Die Trennung von Tanz und Schauspiel an der Schaubühne ist hart. Aber sie birgt auch Chancen

Das Wort Skandal mag einem bei der Auseinandersetzung um die Schaubühne und den Tanz nicht über die Lippen kommen. Auch von einer existenzbedrohenden finanziellen Notlage für die eine oder andere Partei kann man nicht wirklich sprechen. Gewiss: Die Schaubühne muss Verzicht üben. Das Team um Regisseur Thomas Ostermeier hat, wenn der Hauptausschuss heute im Berliner Abgeordnetenhaus die im Unterausschuss Theater gefundene Trennungslinie bestätigt, in Zukunft nur mehr 11, 7 Millionen Euro pro Jahr an Zuschüssen zur Verfügung.

Unstrittig ist auch: Sasha Waltz und ihre Compagnie werden in Zukunft in der Selbstständigkeit mit weniger Geld auskommen müssen: 1,475 Millionen Euro jährlich. 875000 Euro kommen vom Hauptstadtkulturfonds, 600000 Euro aus dem Etat der Schaubühne, der über fünf Jahre lang ein gemeinsamer von Schauspiel und Tanz gewesen war.

Große Aufregung in der Szene – aber der Untergang des Abendlandes wird hier nicht aufgeführt, auch wenn der Theaterredakteur der „Süddeutschen Zeitung“ vom „Berliner Theatersterbegeld“ raunt und die Tanzkritikerin der „Frankfurter Allgemeinen“ den Tanz auf breiter Front als Verlierer sieht, weil das immer schon so gewesen sei. Das sind in der Tat die Klagelieder von gestern. Durchsichtig wirkt auch Thomas Ostermeiers Drohung, er könne Berlin ja den Rücken kehren und/oder sein Konzept eines zeitgenössischen Theaters nach der Etatkürzung nicht fortführen.

Hier wird es unappetitlich, bisweilen lächerlich. Thomas Ostermeier und Sasha Waltz reden seit einem Jahr nicht mehr miteinander. Das wunderbar gedachte Experiment, zeitgenössischen Tanz und zeitgenössisches Schauspiel unter einem Dach zum Blühen zu bringen, ist am Ende so fürchterlich gescheitert, wie es nicht einmal die größten Pessimisten seinerzeit befürchtet hatten.

Wenn es in einer Erklärung von Sasha Waltz jetzt heißt: „Die Entflechtung von Tanz und Schauspiel ist äußerst komplex, es gibt dafür keinen Präzedenzfall in der deutschen Theatergeschichte“, ist das zutreffend, aber auch untertrieben. Weil von einem einmaligen, großen Projekt nur das Gezerre um das Geld übrig geblieben ist. Und dieses Geld war immer schon zu knapp.

────────────────────

▶ **Aufgabenstellung**
A - Beantworte zum Text über die Trennung von Tanz und Schauspiel an der Schaubühne diese Fragen:
(i) Mit wie viel Geld jährlich muss die Compagnie von Sasha Waltz künftig auskommen?
(ii) Wer raunt vom „Berliner Theatersterbegeld“?
(iii) Seit wann reden Thomas Ostermeier und Sasha Waltz nicht mehr miteinander?
B - Gib den Abschnitt aus dem Text über die Schaubühne wortgetreu wieder, beginnend bei „Das Wort Skandal“ und endend bei „Tanz gewesen war.“.
C - Wie könnte der Text über die Trennung von Tanz und Schauspiel an der Schaubühne weitergehen? Setze ihn nach seinem letzten Satz fort.
Die anschließenden Zeilen braucht man für die Aufgaben nicht.

▶ **Verfügbare Daten**
────────────────────

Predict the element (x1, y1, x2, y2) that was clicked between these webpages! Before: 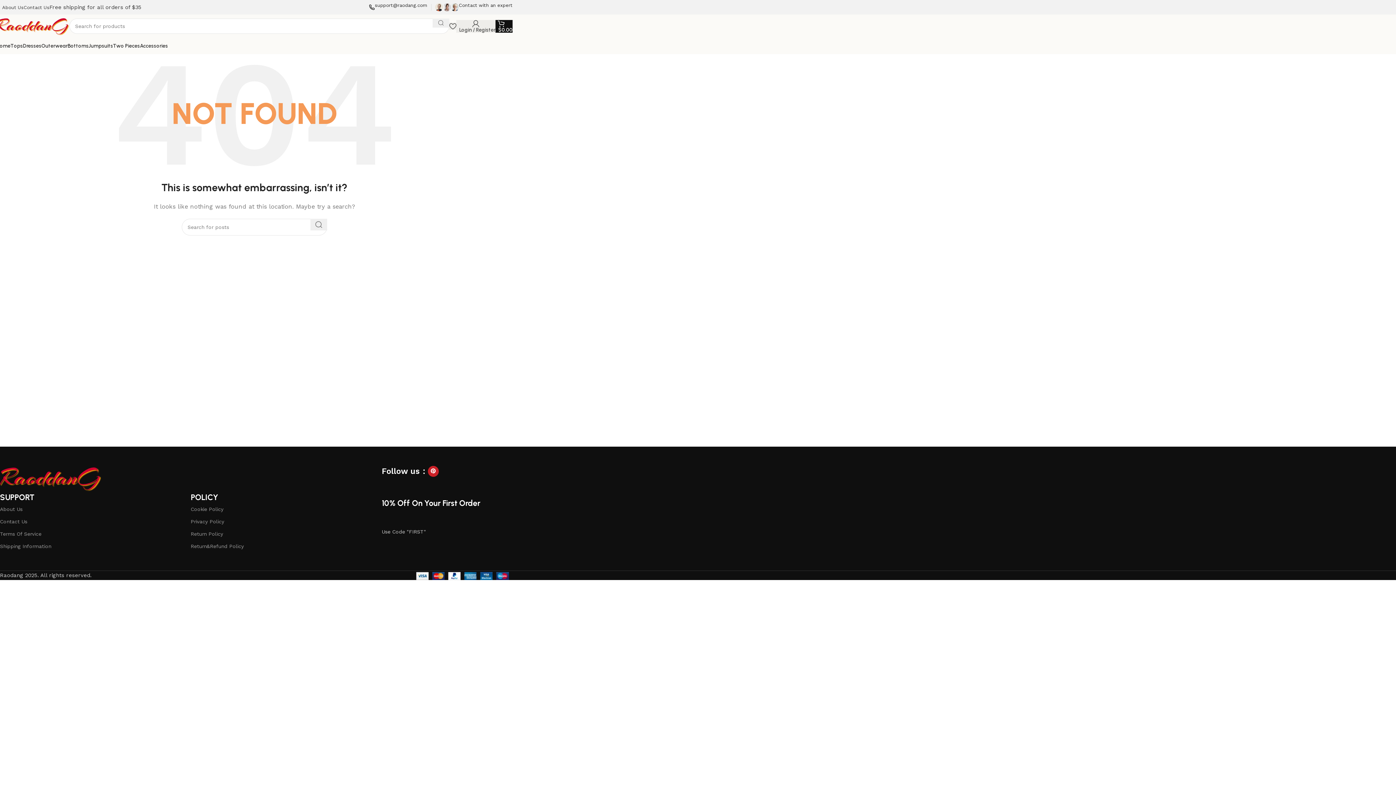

────────────────────

▶ **Schriftliche Antworten**
A -
(i) Mit 1,475 Millionen Euro.
(ii) Der Theaterredakteur der „Süddeutschen Zeitung“.
(iii) Seit einem Jahr.

B -
Das Wort Skandal mag einem bei der Auseinandersetzung um die Schaubühne und den Tanz nicht über die Lippen kommen. Auch von einer existenzbedrohenden finanziellen Notlage für die eine oder andere Partei kann man nicht wirklich sprechen. Gewiss: Die Schaubühne muss Verzicht üben. Das Team um Regisseur Thomas Ostermeier hat, wenn der Hauptausschuss heute im Berliner Abgeordnetenhaus die im Unterausschuss Theater gefundene Trennungslinie bestätigt, in Zukunft nur mehr 11, 7 Millionen Euro pro Jahr an Zuschüssen zur Verfügung.

Unstrittig ist auch: Sasha Waltz und ihre Compagnie werden in Zukunft in der Selbstständigkeit mit weniger Geld auskommen müssen: 1,475 Millionen Euro jährlich. 875000 Euro kommen vom Hauptstadtkulturfonds, 600000 Euro aus dem Etat der Schaubühne, der über fünf Jahre lang ein gemeinsamer von Schauspiel und Tanz gewesen war.

C -
Die Schaubühne sagt zu Recht, sie sei seit Jahren unterfinanziert. Der Tanz hat damit nichts zu tun. Die Schaubühne als Institution ist auch älter als das Ostermeier-Theater. Was sie an Zuschüssen hat, oder was ihr fehlt, wobei etliche Kultursenatoren die Tatsache der Unterfinanzierung anerkannt haben, ist historisch gewachsen. Vor Ostermeier & Waltz gab es an der Schaubühne einige verlorene Jahre – eine lange Zeit des Übergangs, gesucht wurde eine neue Generation nach Peter Stein, Luc Bondy, Andrea Breth. Mit vereinten Kräften haben Ostermeier und Waltz den Aufbruch ins 21. Jahrhundert geschafft. Jenseits der monetären Hysterien und tatsächlichen ökonomischen Probleme liegt hier der dicke Hund begraben: Man mag sich die Schaubühne ohne das Tanztheater nicht recht vorstellen. Die „Entflechtung“, von der Sasha Waltz spricht, ist ein Euphemismus für den künstlerischen Verlust, der am Lehniner Platz droht. Auf längere Sicht haben die Rosenkrieger das Kooperationsmodell von Tanz und Schauspiel diskreditiert, nicht nur für Berlin. Kein Kulturpolitiker wird sich auf eine solche große Koalition noch einlassen.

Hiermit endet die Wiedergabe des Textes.